This is a page to record processes and procedures related to documentation, especially tips for developers who would like to contribute to the documentation.
The entire rendered Impala documentation set is now available on the Documentation tab of the Apache Impala web site. The rendered documentation is available in HTML and PDF. These links include all of the currently available Impala documentation: the release notes, SQL reference, installation, administration, and development guides.
Source of the main Impala documentation (SQL Reference and such) is in XML, using the DITA XML format and buildable by an open source toolchain.
Version control is through git. The doc source files live underneath the docs/ subdirectory, in the same repository as the Impala code.
XML Filename Conventions
Most Impala doc content is in files that live under the docs/topics/ subdirectory. (The exception is the set of reusable fragments that live in the docs/shared/impala_common.xml file.)

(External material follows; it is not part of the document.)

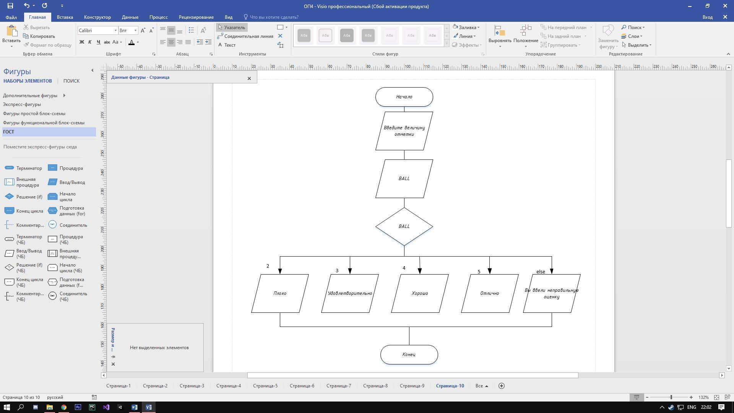Open the Вставка ribbon tab
Screen dimensions: 734x413
tap(65, 17)
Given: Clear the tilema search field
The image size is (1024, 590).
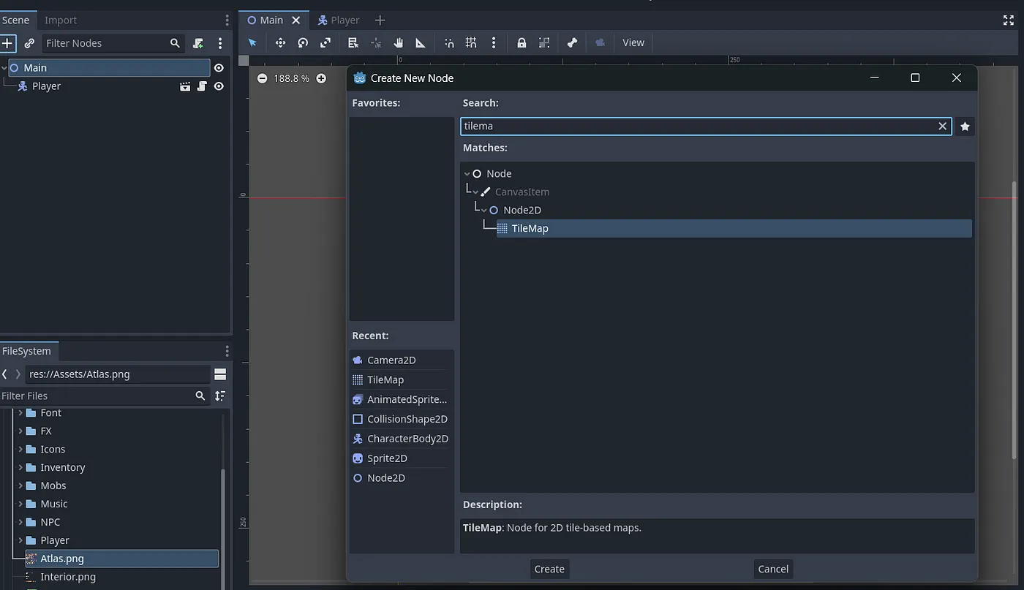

All the files under topics/ have a filename prefix of impala_ and a suffix of .xml.
Each SQL statement, query option, aggregate function, class of built-in scalar functions, and major areas such as "security" and "performance", has an associated XML file with a name starting with impala_, and then is the name of the thing with any spaces replaced by underscores. For example, impala_create_table.xml, impala_max.xml, impala_mem_limit.xml.
For instructions to set up the doc build environment and produce HTML and PDF, see the docs/README.md file.
XML Source Conventions
Frequently Used Tags
The essential tags for documenting programming-type information are similar to the tags found in HTML. For example:
A paragraph with some text.
<li>Unordered list item.</li>
<li>Ordered list item.</li>
Sample code and/or output.
Spacing is preserved in output, so don't add extra indentation.
Left-justify the codeblock start and end tags.
Internal and External Links
Reuse via conref= Attribute
Before checking in doc updates, make sure the XML markup is valid. To perform a basic check for mismatched tags, missing or extra or unescaped delimiters, and other mistakes that are straightforward to detect, run the command:
xmllint --noout <filename>.xml
You can run the command with multiple filenames, for example all the modified files that are about to be committed. (On a modern laptop, it only takes about 0.1 seconds to run xmllint --noout on all the XML files in the topics/ subdirectory, so you can be generous about validating frequently or for more files than strictly necessary.)
If everything is OK, the command produces no output. If there is any output, it will show the approximate line(s) where the XML error occurs.
By default, the xmllint command only checks the validity aspects that apply to any XML document, for example, that every start <tag> is matched by a closing </tag>. But not that the actual tag and attribute names are ones recognized by the DITA XML dialect. That extra level of checking requires additional setup. (Instructions pending.)
By convention, to allow for filtering in JIRA reports and email notifications, commits that are purely for documentation updates include the eyecatcher string DOCS inside square brackets. (Literal example with square brackets omitted for the moment because Confluence wants to turn it into a link.)
Often, an IMPALA- JIRA for a new feature or improvement has a subtask (with its own JIRA number) for documenting the new feature or the behavior changes. When including a JIRA number in the subject line of the commit message, prefer to use the JIRA number for the parent issue rather than the one for the doc-specific subtask.